Roy is looking for the center of the concretion, wondering if it has a pearl or something similar in the middle, it didn't. We did tell him it was his mud egg and he was a mud hen. I won't begin to tell you how funny he thought that was, but eventually he let me ride inside the car again.
After looking at a few billion shells, we continued driving to the west. I made Roy stop when I saw this little gully carved out of the sandstone. I consider the features to be sublime.
Our next stop was the Sandstone Canyon, considered one of the most remarkable areas in Anza Borriego. Here is a picture taken as we were driving in.
Here was our turnaround point. The main canyon is in front of us. This is one of the most rugged areas I've ever been in, with some of the most prevalent cholla cactus I've seen.
Our last stop of the day was Split Rock. This was a major meeting spot for the Native Americans. From a distance it looks like a big boulder sitting out in the Harper Flat area, which it is.
Upon closer inspection we see that there is significant sign of this being an early man site. Many of the smaller rocks in the immediate area have bedrock mortars, like this one.
Split rock has a number of pictographs on it.
Driving out in the dark turned out to be more of an adventure than we had anticipated when Dorothy asked from the back seat how long the gas gage had been on empty. Note the reading in the picture. Roy said he couldn't remember, but last he had checked it had been well over half a tank.
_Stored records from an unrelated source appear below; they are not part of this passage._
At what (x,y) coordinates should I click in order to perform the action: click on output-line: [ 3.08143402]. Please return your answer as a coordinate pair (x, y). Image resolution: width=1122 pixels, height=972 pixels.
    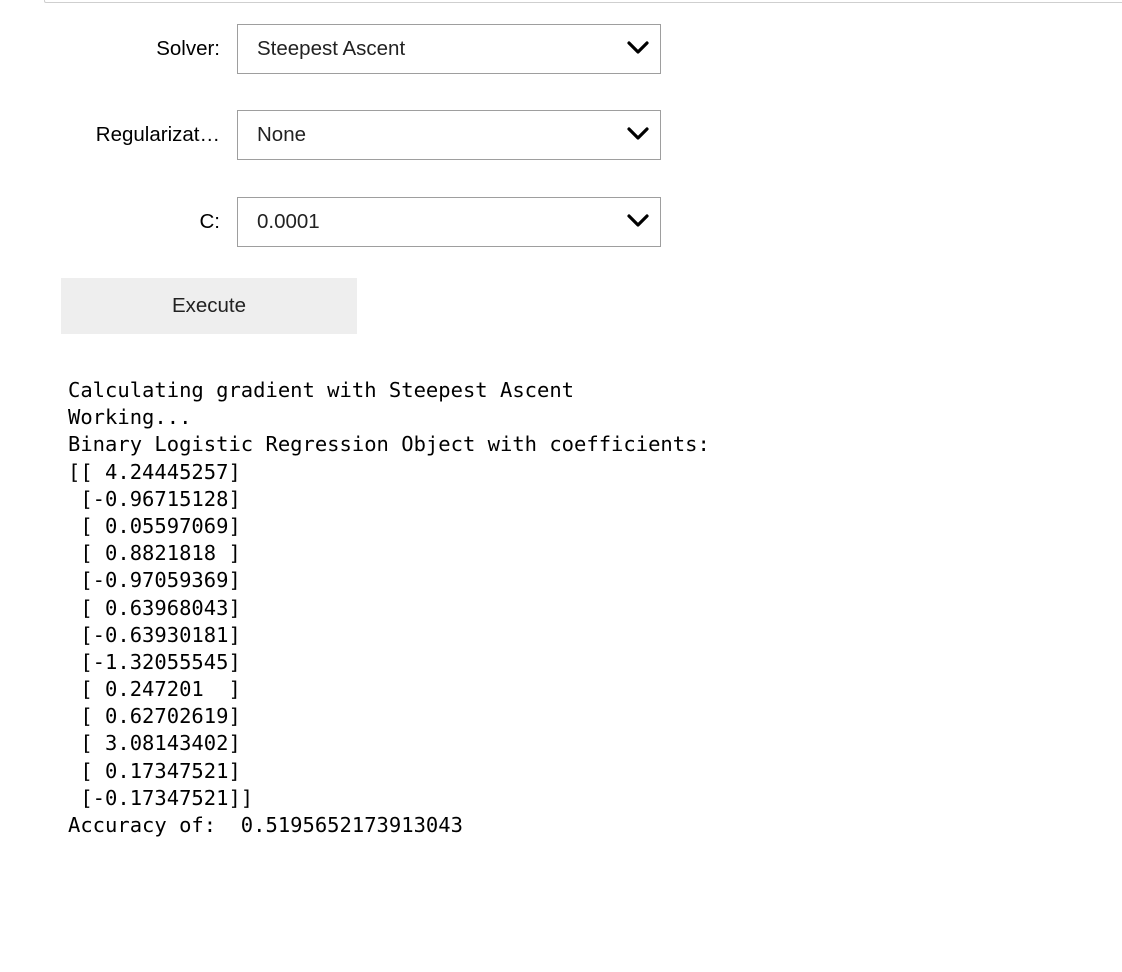
    Looking at the image, I should click on (154, 744).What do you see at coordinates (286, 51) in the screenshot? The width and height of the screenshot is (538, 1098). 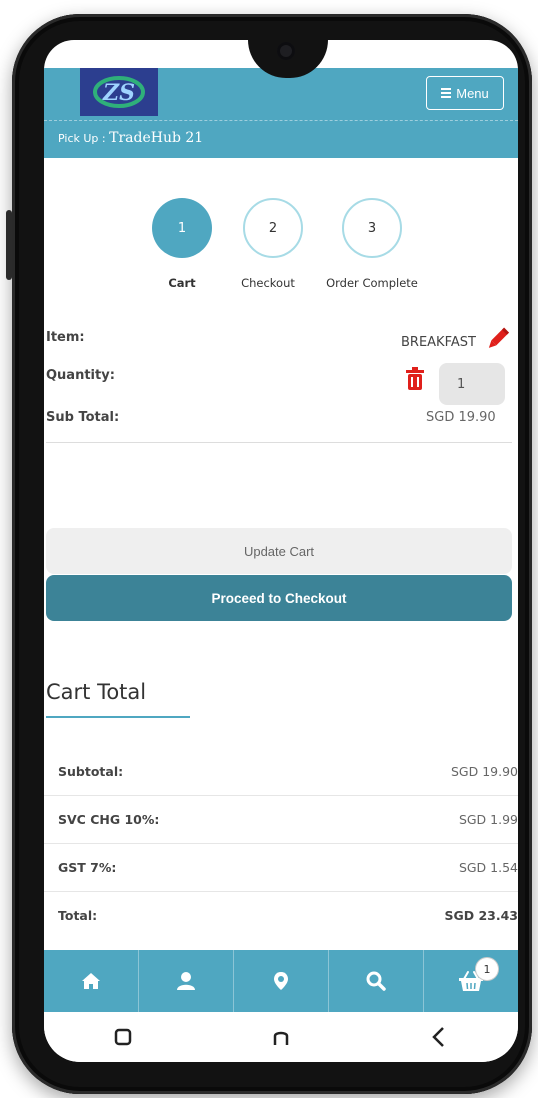 I see `front-camera` at bounding box center [286, 51].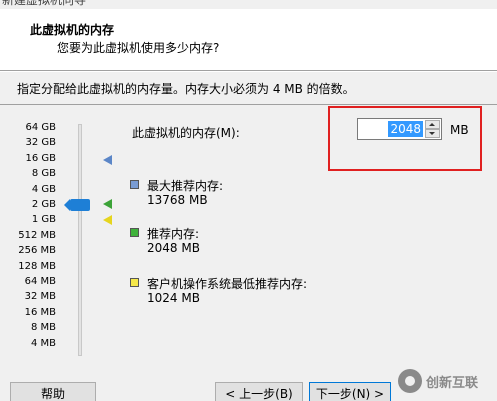 The width and height of the screenshot is (497, 401). Describe the element at coordinates (44, 189) in the screenshot. I see `slider-tick-label: 4 GB` at that location.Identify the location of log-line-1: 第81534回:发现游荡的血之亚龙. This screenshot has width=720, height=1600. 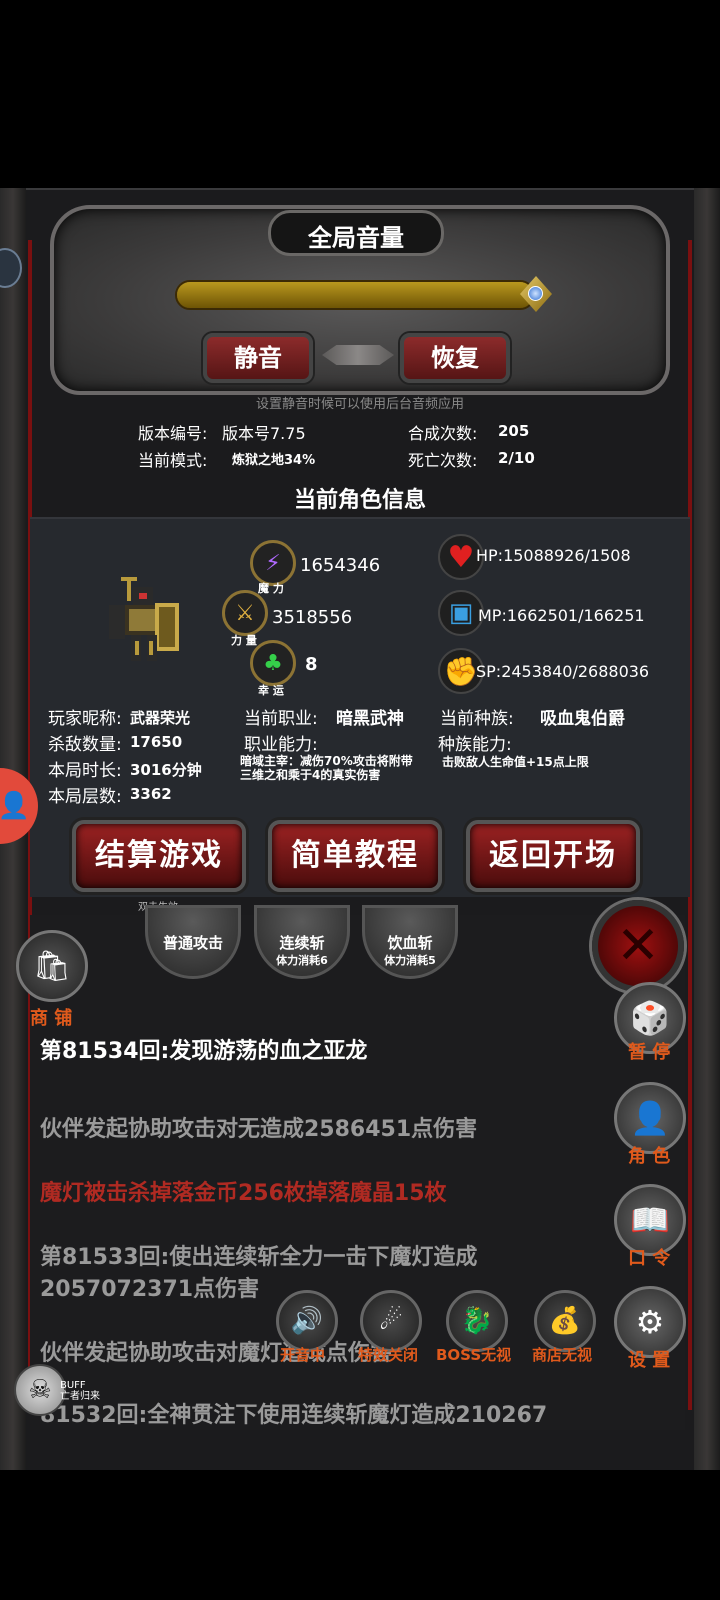
(325, 1052).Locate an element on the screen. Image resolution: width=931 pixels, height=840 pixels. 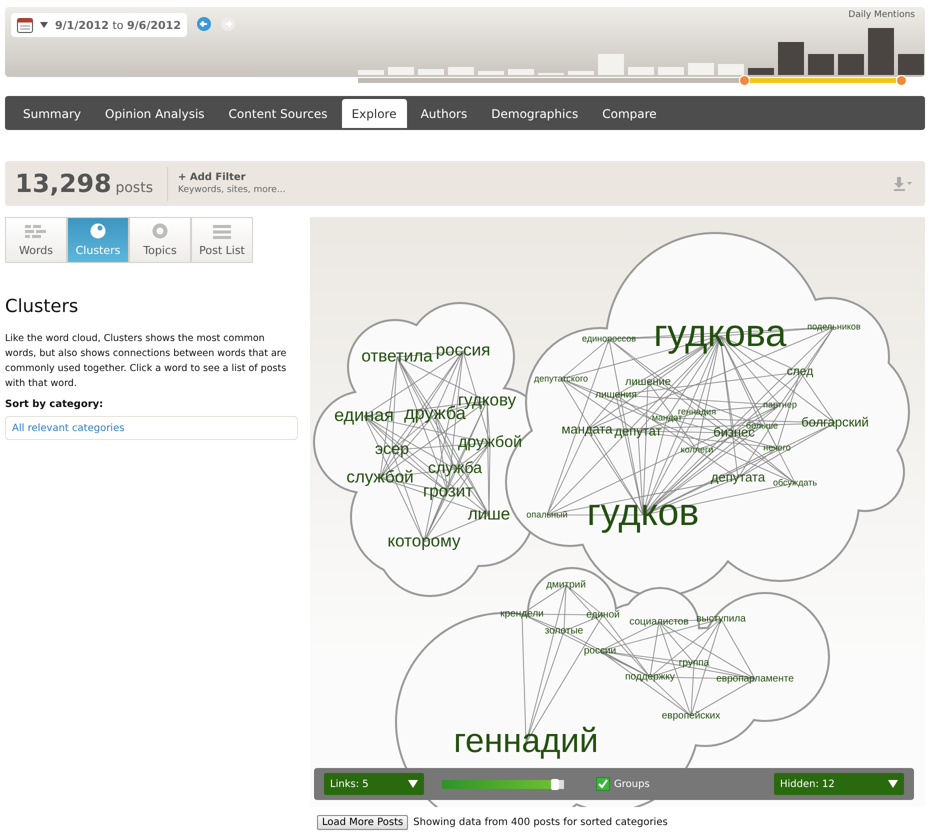
cluster-word: больше is located at coordinates (762, 425).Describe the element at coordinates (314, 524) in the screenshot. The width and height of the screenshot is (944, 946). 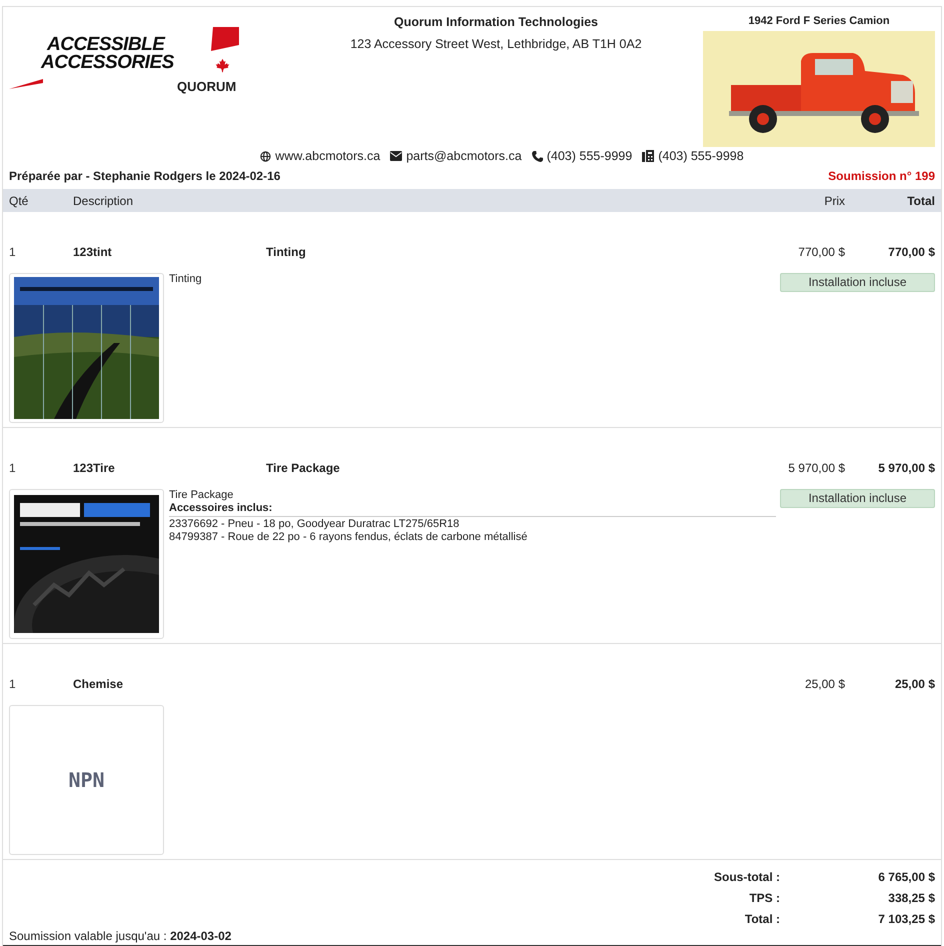
I see `accessory-line: 23376692 - Pneu - 18 po, Goodyear Duratrac LT275/65R18` at that location.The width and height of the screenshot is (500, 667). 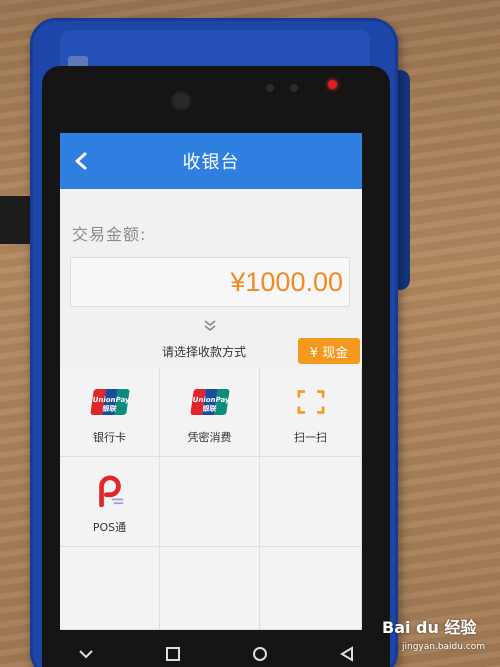 I want to click on back-button, so click(x=81, y=161).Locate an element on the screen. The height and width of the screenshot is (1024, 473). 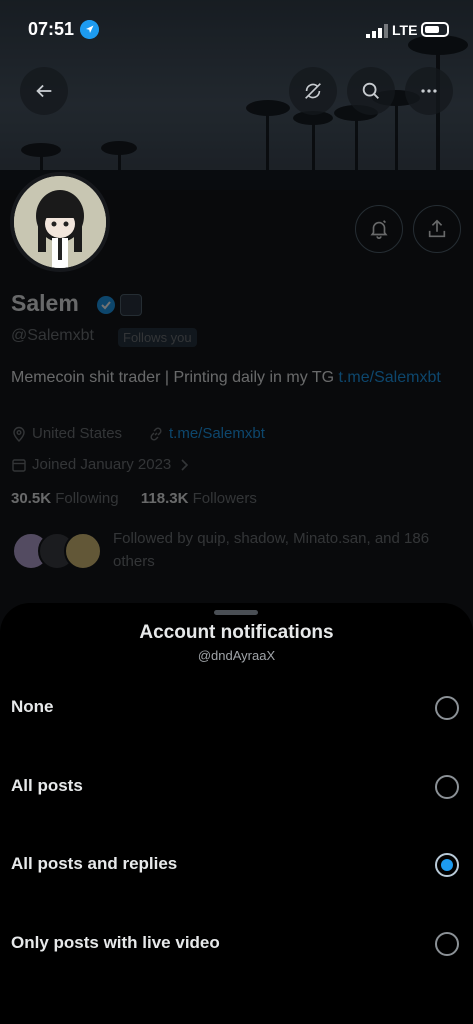
radio-button-selected is located at coordinates (447, 865).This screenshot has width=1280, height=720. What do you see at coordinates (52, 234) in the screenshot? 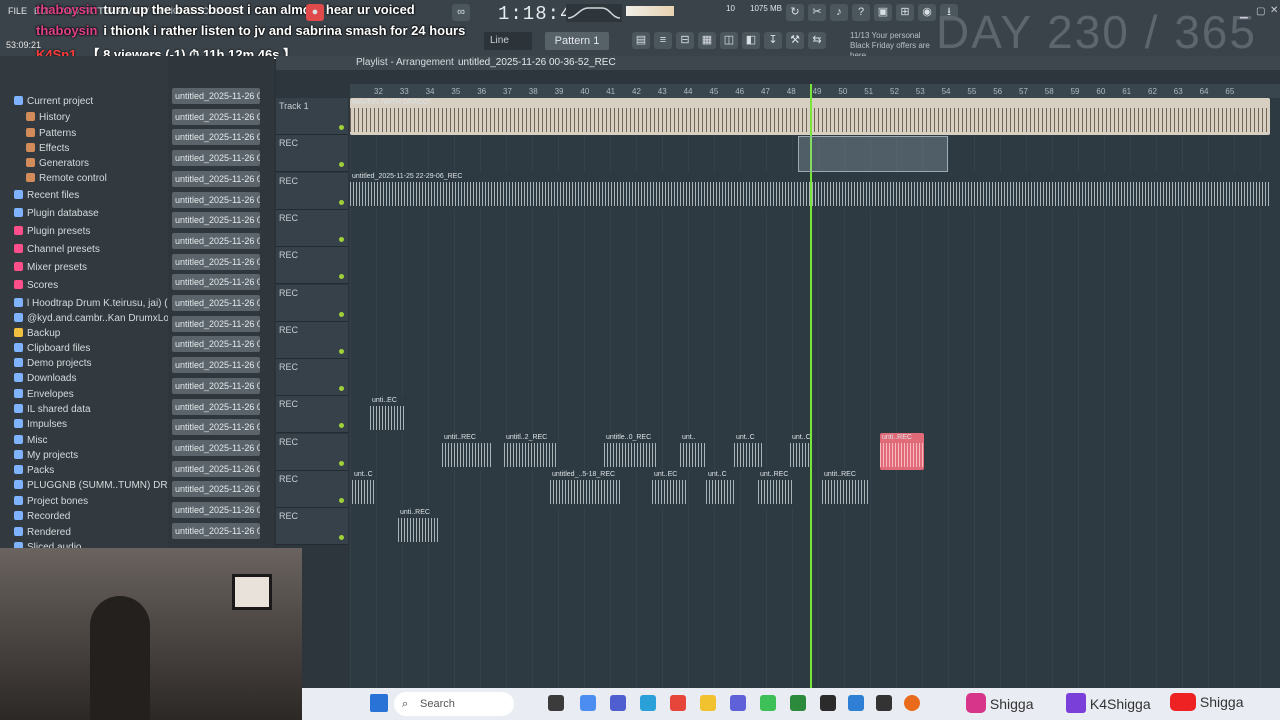
I see `browser-item: Plugin presets` at bounding box center [52, 234].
We then began to wonder if we had punctured the fuel tank while going over some of the rougher spots on the road. We decided we didn't have much choice, drive until we were out of gas and then shiver together in the car till sun up. Once daylight was upon us we'd start hiking toward the road and hope to catch a ride. It wouldn't bode well for work or domestic bliss, but it was out of our control. Then we hit a big bump and the fuel gage started to register over half a tank again. From then on major bumps sent us back and forth between empty and plenty of fuel. We decided that there was a short, which later turned out to be the case. It seems that going over one of the more significant drops we had scraped the wire from the fuel line and it had broken just enough to cause intermittent contact.
We managed to find our way out in the darkness, of course with a well travelled road that's not too difficult and were able to call home and find out we were in big trouble for being late for dinner. Considering the alternative that we had been contemplating, we were Ok with being late. I'm not sure when the girls are going to want to go exploring again, but time will tell.